Zoho made some significant changes to a core part of its cloud-based application suite Friday: its online mail application now works offline and with Apple's iPhone, and the beta test is now publicly available.
The offline and mobile features are major areas of development for Web-based applications, and cloud computing advocates including Zoho, Yahoo, and Google are racing to build in those features. Offline access helps ameliorate Web-based applications' limitations when no network is available, and mobile access helps fulfill one of the big promised advantages of Web applications: access your documents any time you do have network access.
Offline access, which in Zoho's case is enabled with Google's Gears technology, lets people read and write mail in the browser even when not connected to the network. "Zoho Mail automatically detects your connectivity and switches to online/offline modes seamlessly. While offline, you can respond to your emails as you would normally.

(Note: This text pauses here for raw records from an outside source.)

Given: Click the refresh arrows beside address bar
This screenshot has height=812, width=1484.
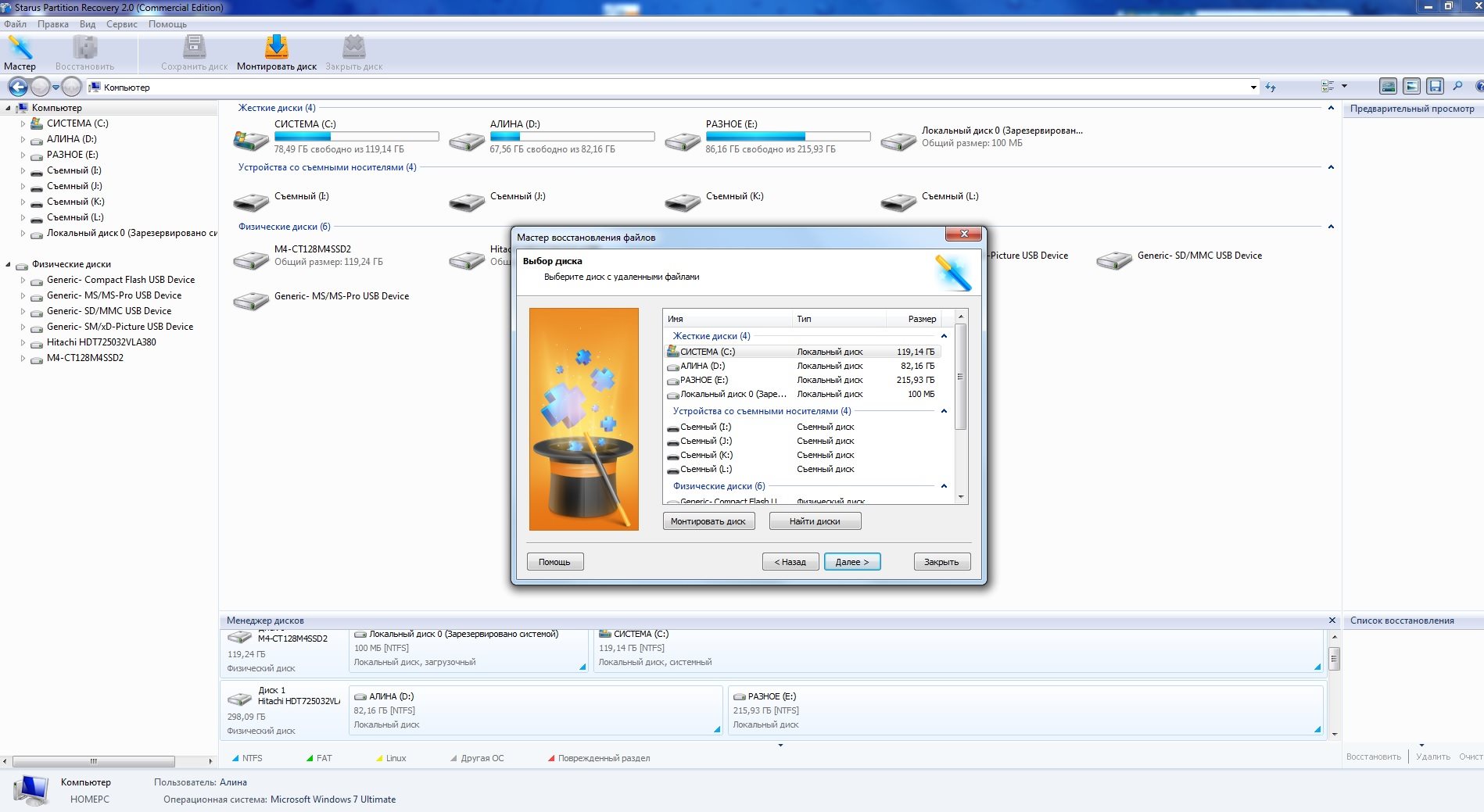Looking at the screenshot, I should 1271,88.
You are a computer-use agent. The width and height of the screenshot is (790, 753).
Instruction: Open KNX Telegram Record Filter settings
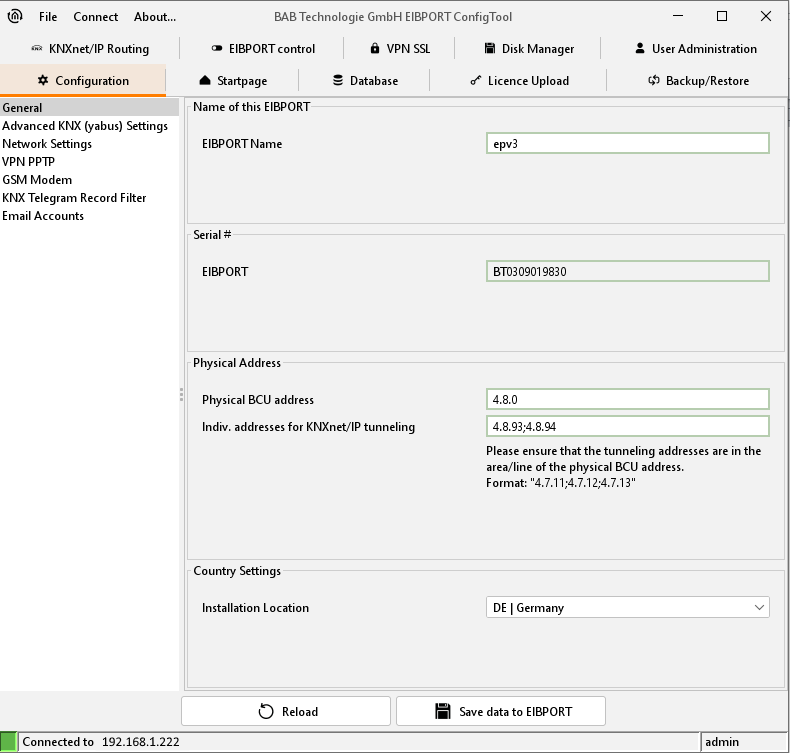coord(74,198)
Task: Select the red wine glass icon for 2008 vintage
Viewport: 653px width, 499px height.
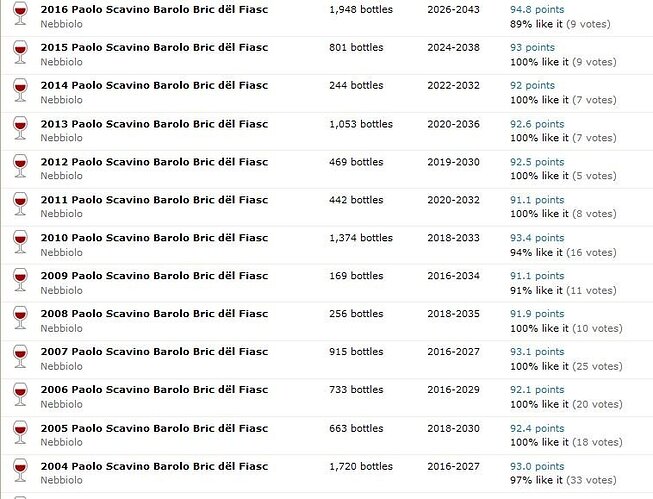Action: [x=20, y=318]
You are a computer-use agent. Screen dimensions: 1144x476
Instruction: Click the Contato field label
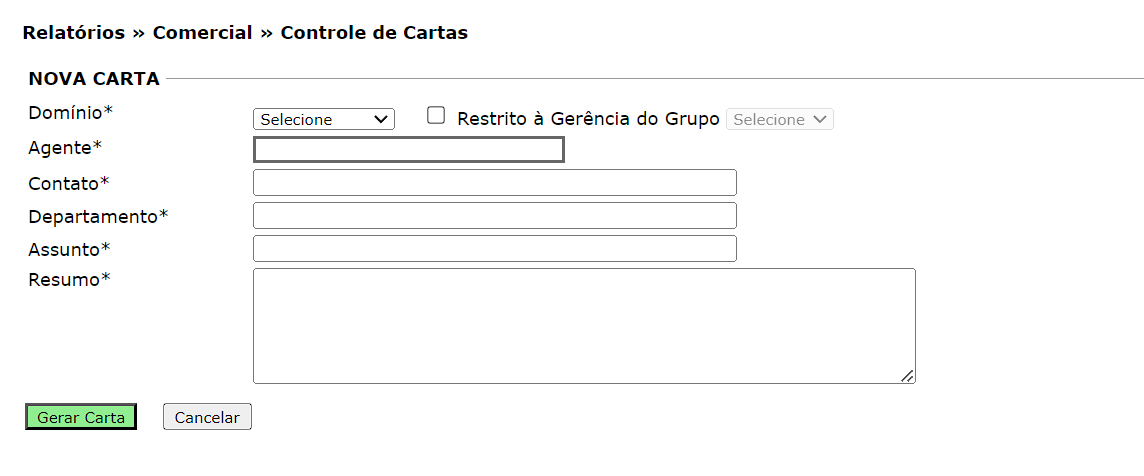68,184
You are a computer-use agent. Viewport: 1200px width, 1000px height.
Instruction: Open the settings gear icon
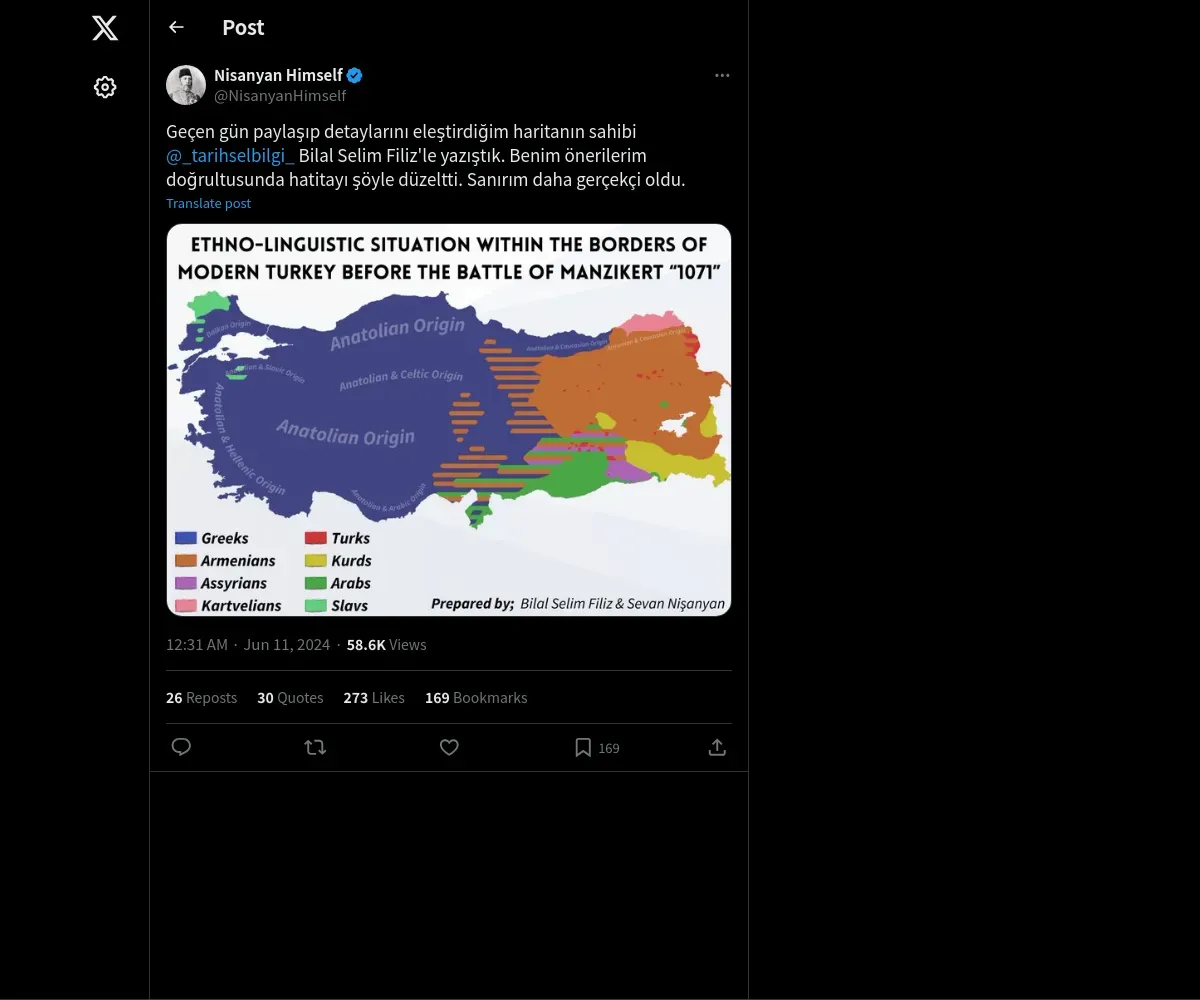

When you go back online these emails will be sent out from your outbox," the company said Friday in an announcement.
Easier said than done, perhaps: I just got an indefinite "Loading..." message in both Google Chrome and in Gears-enabled Firefox when trying to access my mail after I shut off my network.
(Update 10:30 a.m. PDT: I thought I'd gone through the offline settings properly, but evidently I hadn't. It does in fact work, mostly, caching messages on my PC and automatically adapting according to whether there's a network. I could write new mails, though Zoho Mail only saves them to the draft folder instead of queuing them up to be sent. And when I tried to reply to an e-mail, I got the error message, "Sorry, this feature is not supported while you are offline!")
And mobile support, while difficult given the primitive state of most mobile devices' Web browsers, can also help when people don't have access to a PC or a Wi-Fi network. "We do plan to support other mobile devices soon," Zoho said. The application worked fine on my iPhone.
Zoho Mail can be accessed with other e-mail clients using the POP (Post Office Protocol) today; the more powerful IMAP (Internet Message Access Protocol) support is "coming soon."
It has no storage limits or ads. Users can opt to organize mail with either labels, a la Gmail, or Folders, a la Hotmail and Yahoo Mail. And back-and-forth exchanges can be viewed either with Outlook's conventional style or Gmail's conversation view. Also adopted are some Outlook keyboard shortcuts, such as Control-Enter to send a message. The application worked for me, though I missed Yahoo Mail's drag-and-drop abilities and Gmail's stand-out filtering options.